L'histoire européenne du genre retient que traditionnellement les individus portés à produire des généalogies appartiennent à des élites dans lesquelles on trouve des individus ayant eu un rôle dans l'histoire ou étant candidats à un tel rôle. En effet, Georges Duby fait l'hypothèse qu'une conscience généalogique naît dans une couche sociale, au moment où les richesses et les pouvoirs de celle-ci ont commencé à être autonomes et à devenir héréditaires 10 . Aujourd'hui, la mobilisation en masse vers la généalogie de populations n'appartenant pas à de telles élites interroge les historiens. Assiste-t-on à un mouvement de démocratisation des pratiques généalogiques ? Le débat est en cours. Nous exposerons les hypothèses des historiens, des sociologues et des ethnologues concernant cette question. Les travaux sont encore parcellaires et ne permettent pas de déterminer encore le sens de l'histoire. Nous souhaitons contribuer, nous aussi, au débat. Notre intention est donc d'ancrer nos questions dans celles que se sont posées les chercheurs concernés par les nouvelles populations 11 .

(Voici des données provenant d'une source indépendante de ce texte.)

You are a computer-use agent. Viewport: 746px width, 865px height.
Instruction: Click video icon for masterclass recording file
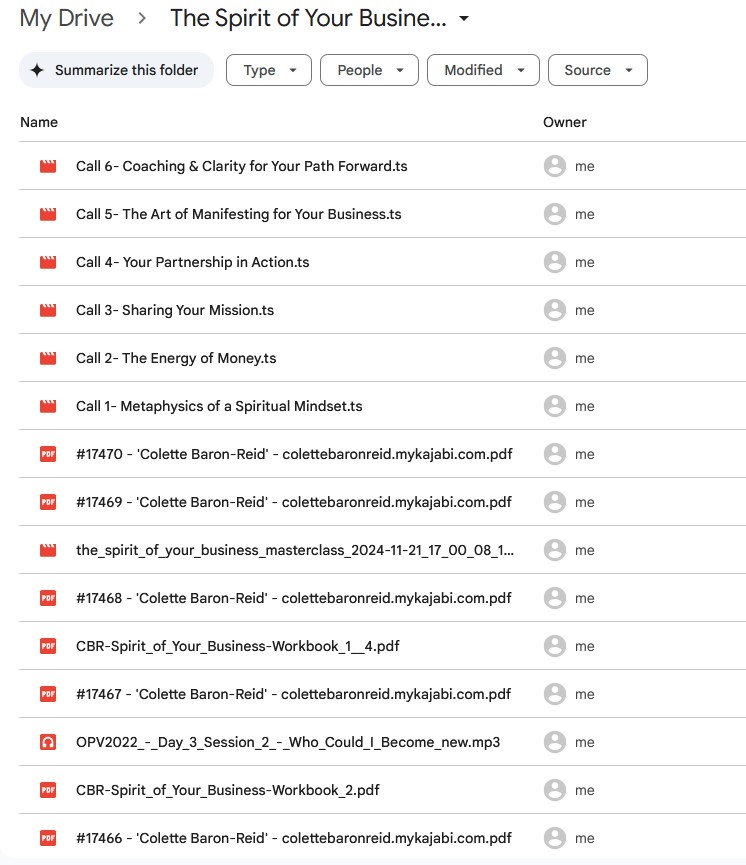(47, 551)
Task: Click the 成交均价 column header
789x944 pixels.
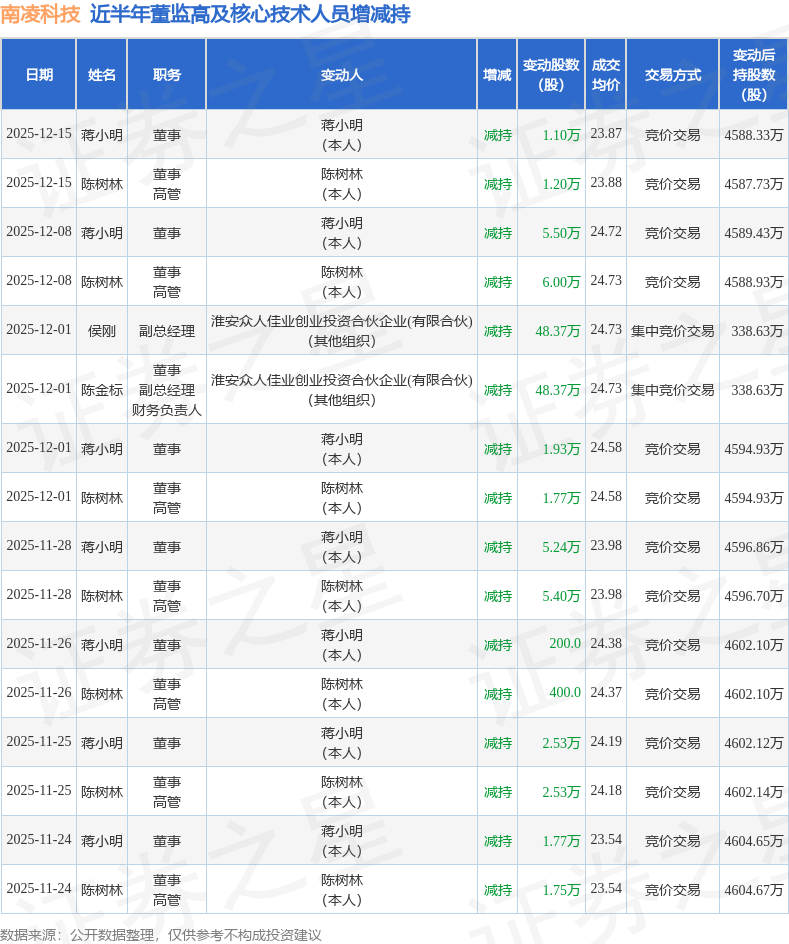Action: click(606, 75)
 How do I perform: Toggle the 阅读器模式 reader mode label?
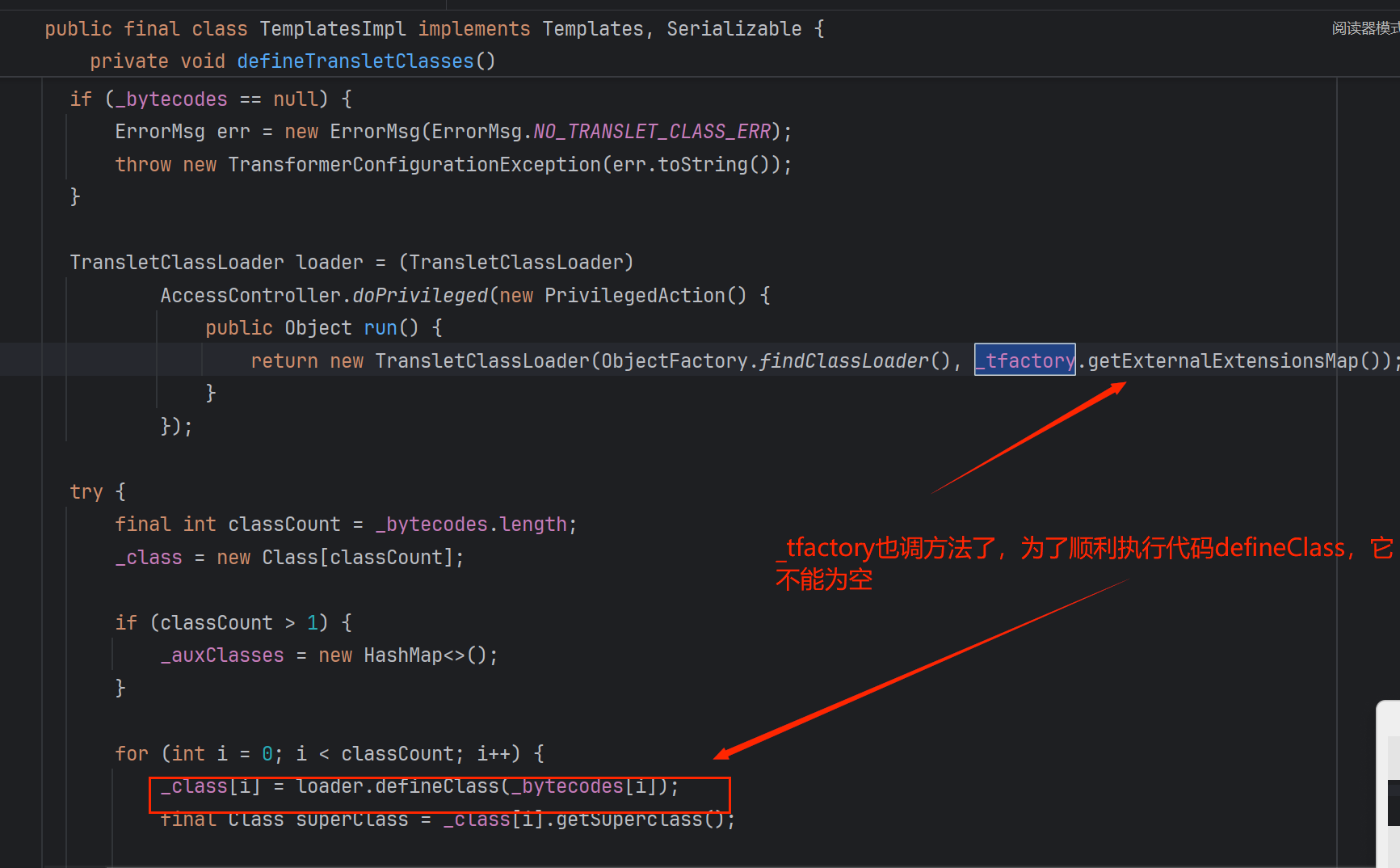(1364, 28)
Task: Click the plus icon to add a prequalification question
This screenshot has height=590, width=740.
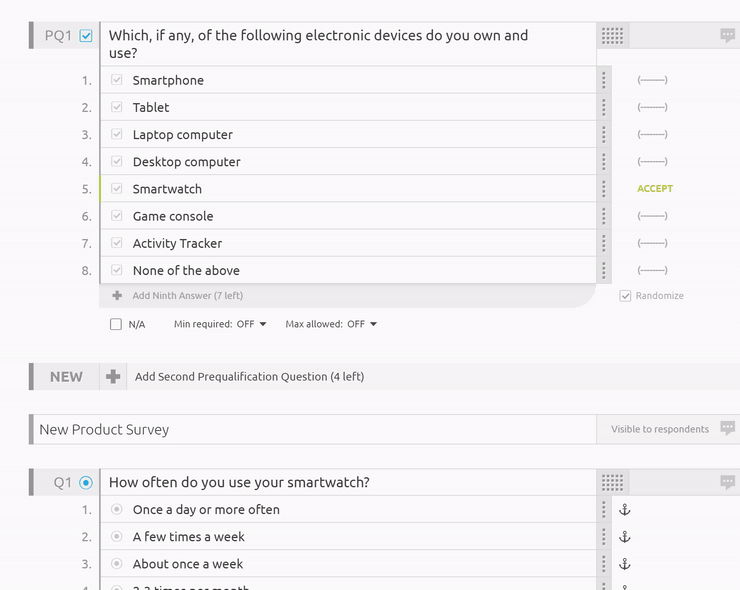Action: point(113,377)
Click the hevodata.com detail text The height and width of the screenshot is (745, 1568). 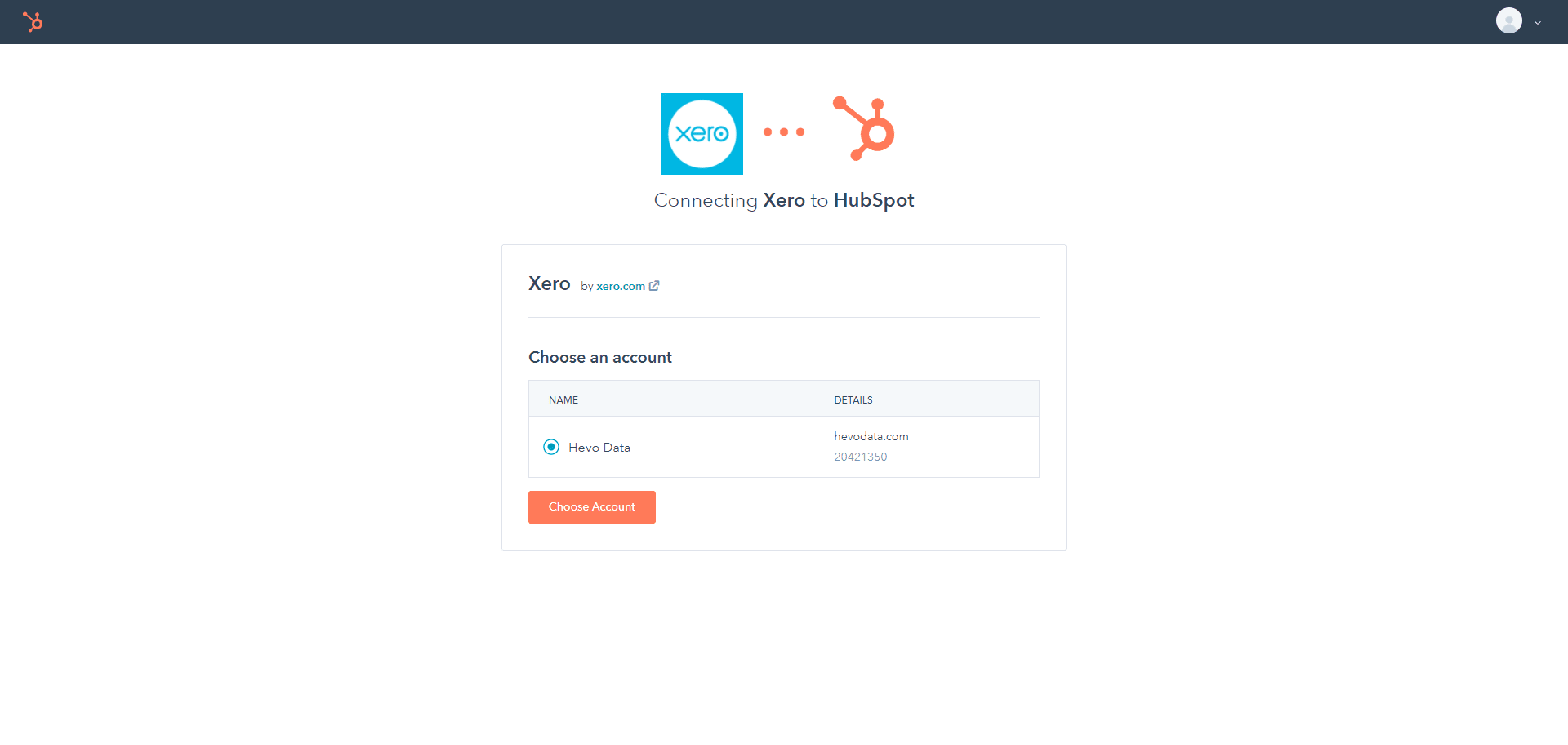click(871, 436)
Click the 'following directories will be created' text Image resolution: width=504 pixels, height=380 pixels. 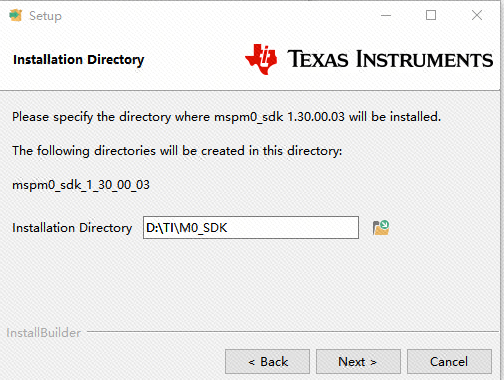point(177,151)
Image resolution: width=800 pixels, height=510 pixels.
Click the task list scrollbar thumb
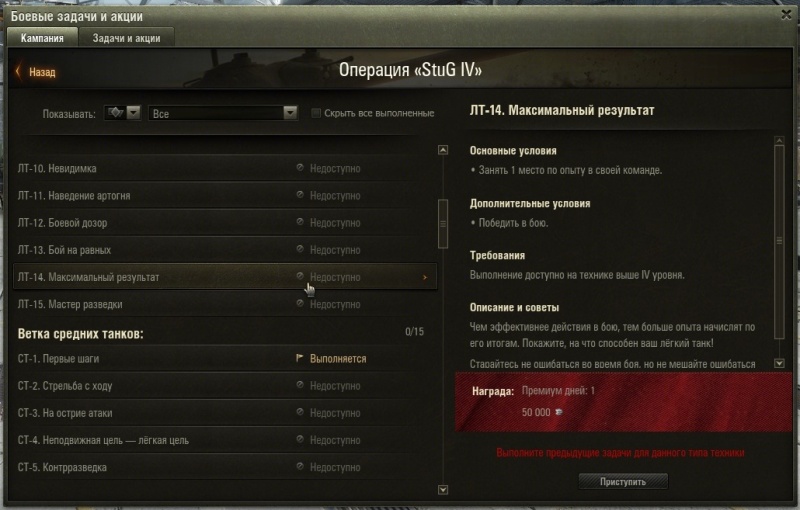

Nous allons indiquer ces questions et montrer en quoi l'analyse de notre corpus peut contribuer à mieux comprendre les conditions à partir desquelles une conscience généalogique émerge et se maintient chez un individu, dans une famille et dans un groupe d'appartenance. Nous avons identifié quatre problématiques. Elles portent sur l'identité des auteurs de généalogies, la pente sociale intergénérationnelle sur laquelle ils se trouvent placés, l'impact de leur déracinement sur la prise de conscience de leur héritage généalogique et enfin, leurs devoirs de mémoire vis-à-vis de leurs ancêtres et leurs attentes concernant leurs descendants.

Notes
9.

. BURGUIERE André (1991), art. cit., pp. 771-788 ; et (1992), opus cit., pp. 18-51.

10.

. DUBY Georges (1979), La société chevaleresque : hommes et structures du Moyen Age, p. 165.

11.

. La comparaison ne satisfera pas entièrement à nos exigences, car les études effectuées sur ces nouvelles populations ne différencient que très rarement les concepts de récit généalogique et de généalogie.